Después de eso… Reviviendo su entrenamiento, se sentó y pensó. Si Sócrates, sintiendo el frío de la cicuta, había sido capaz de dar sabios consejos a los jóvenes de Atenas, Iason Philippou podía ser capaz de examinar sus posibilidades. Porque aún no estaba muerto.
Enumeró sus posesiones. Una pistola del tipo local, de balas; una brújula; un puñado de monedas de oro y plata; una capa que podía convertirse en una manta, sobre las ropas (túnica-pantalones-botas) típicas del centro de Westfall. Y él mismo, el instrumento definitivo. Su cuerpo era alto y musculoso —con los cabellos rubios y la nariz corta, una herencia de sus antepasados galos—, y había sido entrenado por hombres que habían ganado laureles en el Olimpeyón. Su mente, todo su sistema nervioso, estaba más adiestrado aún.
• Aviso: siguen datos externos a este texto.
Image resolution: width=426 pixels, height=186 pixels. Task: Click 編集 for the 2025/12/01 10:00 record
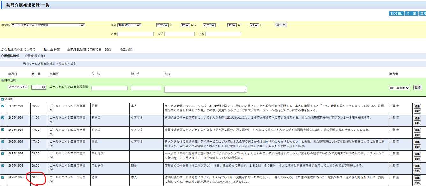pyautogui.click(x=417, y=106)
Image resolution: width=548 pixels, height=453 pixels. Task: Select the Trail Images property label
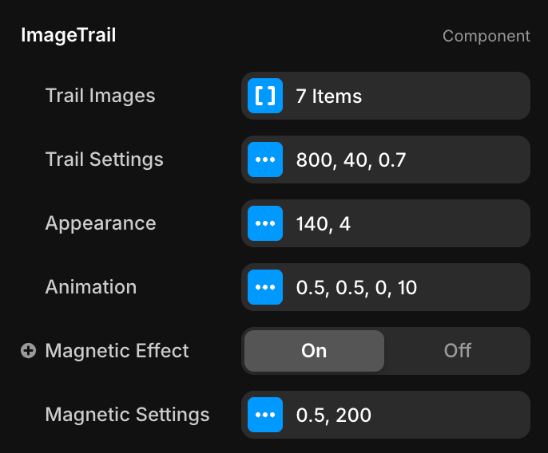[x=100, y=96]
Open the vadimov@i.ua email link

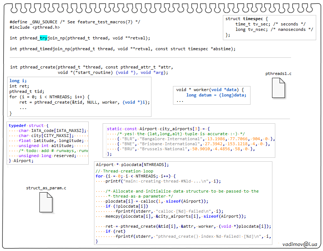[300, 244]
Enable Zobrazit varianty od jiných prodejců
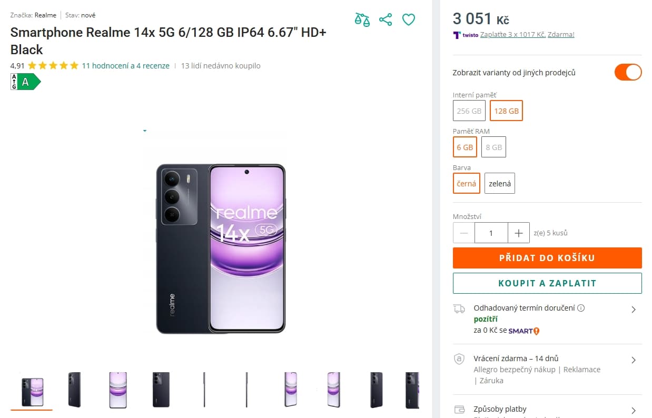Viewport: 652px width, 418px height. [x=628, y=72]
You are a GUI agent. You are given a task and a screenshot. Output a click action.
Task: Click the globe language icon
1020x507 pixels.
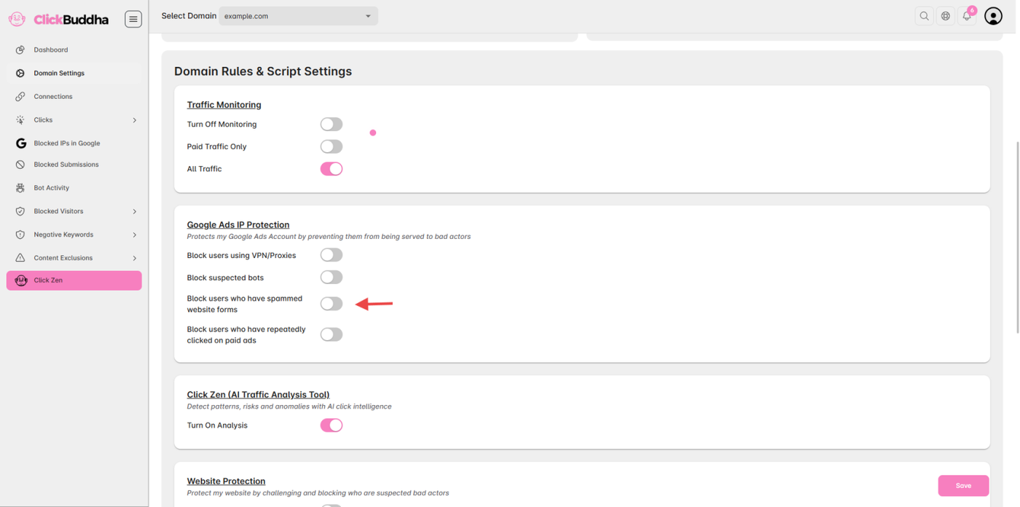pos(946,16)
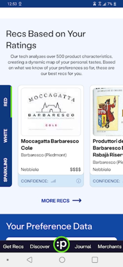Tap the confidence signal bars indicator

[53, 181]
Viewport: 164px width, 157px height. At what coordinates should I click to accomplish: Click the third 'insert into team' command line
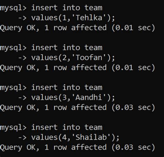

Los pedagogos de Eutopía habían hecho que la lógica, la consciencia semántica, la perspectiva, fueran algo tan natural para él como el respirar; su memoria estaba bajo tal control que no necesitaba ningún mapa; pese a un error calamitoso, sabía que estaba entrenado para luchar con las manifestaciones más extrañas del espíritu humano.
Y, sí, por encima de todo lo demás, tenía una razón para vivir. Iba mucho más allá que cualquier deseo ciego de continuar una identidad; era simplemente algo que la molécula de ADN había elaborado a fin de fabricar más moléculas de ADN. Tenía a su amor aguardando su regreso. Tenía su país: Eutopía, la Buena Tierra, que su gente había fundado hacía dos mil años en un nuevo continente, dejando tras ella los odios y los horrores de Europa, llevándose consigo la obra de Aristóteles y escribiendo finalmente en su Syntagma: «La finalidad nacional es alcanzar la cordura universal».